É mister também que todos os membros do IHGG sejamos conhecidos pela defesa do Estado Democrático de Direito, independentemente do posicionamento ideológico – de liberal a socialista – ou político-partidário. É da decência civilizatória que membros de uma sociedade científica abominem teses golpistas contra o Estado Democrático, toda forma de discriminação de minorias, preconceitos e abandono dos ideais de Liberdade, Isonomia e Cidadania, que devem nortear a sociedade brasileira.
É oportuno lembrar a epígrafe que o padre Luiz Gonzaga de Camargo Fleury – patrono do IHGG – escreveu em 1831, como diretor e editor do primeiro jornal de Goiás, A Matutina Meiapontense: “Os reis só são legítimos quando governam pela Constituição”. E ainda: “O direito de resistência é direito público de todo povo livre”. Que todos os membros do IHGG tenham como parâmetro as instruções de seu patrono, Cadeira 51, que participou ativamente dos principais eventos culturais, sociais e político-administrativos de seu tempo.
Queremos parabenizar a atual Comissão Permanente de Avaliação, nas pessoas de seu presidente Nilson Jaime, e dos membros Abílio Wolney Aires Neto e Pedro Nolasco de Araújo, pelo primoroso trabalho desenvolvido no processo de seleção dos 15 membros titulares e quatro correspondentes e respectivo Parecer; e Bento Alves Araújo Jayme Fleury Curado (presidente), que juntamente com os membros Waldomiro Bariani Ortêncio e Elisabeth Abreu Caldeira Brito, constituíram a Comissão anterior, que fez a avaliação de outros três membros titulares e seis correspondentes ora empossados, impedidos de se efetivarem, à época, por causa da pandemia.
Agradecemos aos 29 membros do IHGG que, representando a todos os demais sócios, participaram da Assembleia Geral do último dia 30/06 e votaram em nossos nomes para compor esta Egrégia instituição. Foi uma eleição democrática, isenta, pautada em critérios objetivos, que elegeu membros com inquestionável qualidade técnica.

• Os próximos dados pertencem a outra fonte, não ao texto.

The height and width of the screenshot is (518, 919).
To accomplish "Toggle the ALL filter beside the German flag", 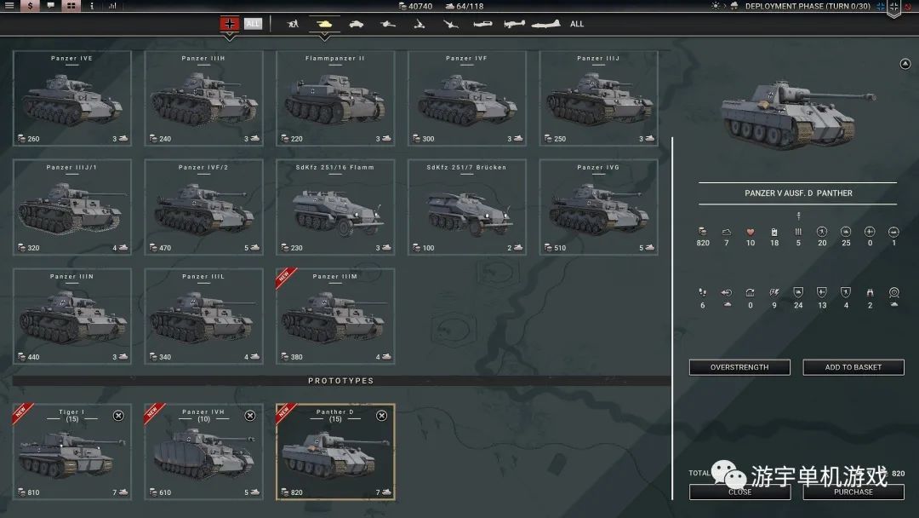I will click(x=253, y=24).
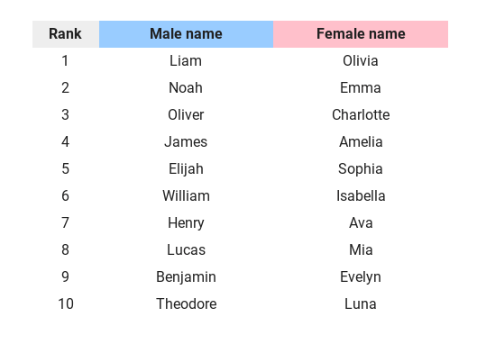Click on Oliver in rank 3
The height and width of the screenshot is (344, 477).
(x=186, y=115)
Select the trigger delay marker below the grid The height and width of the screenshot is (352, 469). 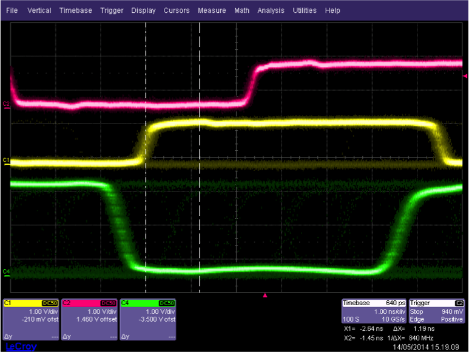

Queremos parabenizar o presidente Jales Guedes Coelho Mendonça e toda a diretoria do IHGG pelo exemplar trabalho de gestão cultural que vêm desenvolvendo. Em pouco mais de um ano à frente do Instituto, o doutor em História e promotor de Justiça demonstra singular capacidade de gestão, visão estratégica e pendores administrativos notáveis. As realizações substanciais em tão pouco tempo de gestão mostram que acertou o ex-presidente Geraldo Coelho Vaz ao indicá-lo para presidente, na chapa eleita para gerir esta instituição nos quatro anos em que são comemorados os noventa anos da entidade. Obrigada, presidente Jales Mendonça, por nos receber e por elevar o IHGG à categoria de um dos grandes institutos históricos e geográficos do Brasil.
É nosso compromisso com a presidência e com todos os sócios participar assídua e cotidianamente das realizações, eventos e publicações do IHGG. Nesses novos tempos de interação online queremos contribuir com a instituição escrevendo artigos, participando de debates e discutindo com nossos pares e Diretoria, com as Universidades e a Sociedade, os grandes temas de Goiás e do Brasil.
*Tereza Caroline Lobo é socióloga, mestre e doutora em Geografia pela Universidade Federal de Goiás.